It is generally agreed that the settlement of Santo Domingo was carried
out in the first place by the Sudanese group, then the Guiñean group and
finally the Bantu group.
What is certain is that early slave consignments to Santo Domingo came
from St Louis in Senegal and the island of Gorée.
Imprecision begins with the second phase of imports. We do know
that the Guinea group was the first to take over from the Sudanese group as
the colony's main provider of Negro slaves, but we do not know whether in
the latter part of the colonial period, the Guinea group or the Bantu group
predominated. The chief point of any inquiry into this subject is to find out
which ethnic groups were in the numerical majority in the last half-century
before independence. These groups were our most immediate ancestors, not
only bequeathing us their physical and moral characteristics but also, at a
deeper level, forming and influencing our cultural heritage.

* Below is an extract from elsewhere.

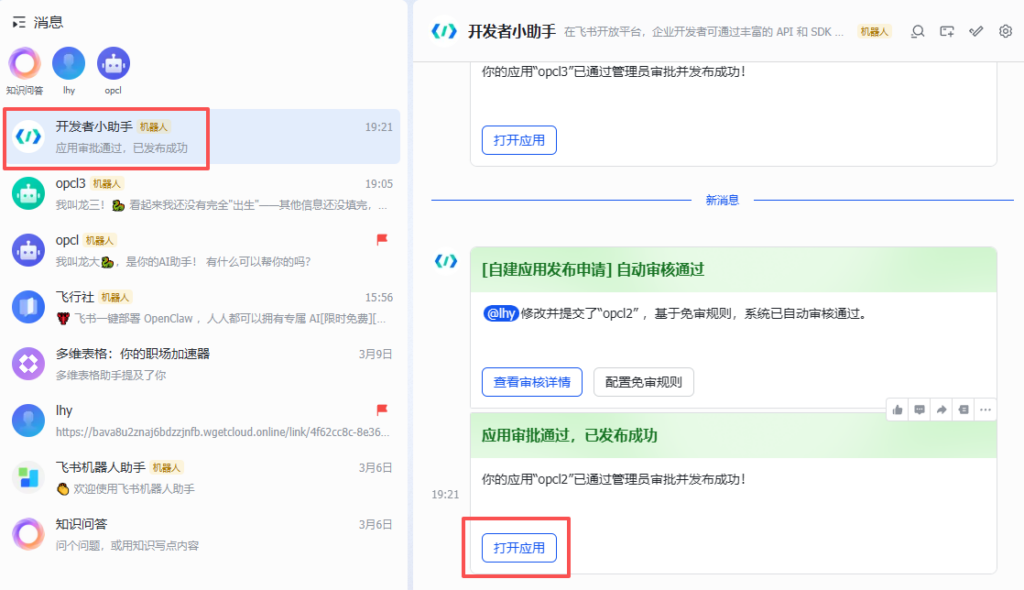
Task: Open chat settings gear icon
Action: 1006,31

Were they Guineans or Bantus?

No definite answer to this question has yet been found. Attempts had been made
to solve the riddle by examining voodoo and oral tradition, settlers' correspon-
dence, the minutes of the Santo Domingo notaries, the bills of lading of the
slave-ship owners, and workshop inventories, but without being able to satisfy
our legitimate curiosity.
Let us briefly examine these various approaches. Some specialists have
tried to maintain that the practice of voodoo as the predominant popular
religion in the colony is conclusive proof that Guiñean slaves were in the
majority in Santo Domingo. It is an attractive theory, but it does not stand
up to analysis. Furthermore, it is contradicted by the advertised descriptions
of slaves and by the workshop inventories, which on the one hand show that
Kongos were in the majority among the maroons and on the other hand
reveal no very considerable proportion of Dahomans (Aradas excepted).
While it is true that voodoo, originating in Dahomey (now Benin), did take
root and spread in the colony, this was not because of any massive presence
of Dahoman slaves, for there was never any such thing. The reasons for the
introduction and widespread practice of voodoo must be sought elsewhere.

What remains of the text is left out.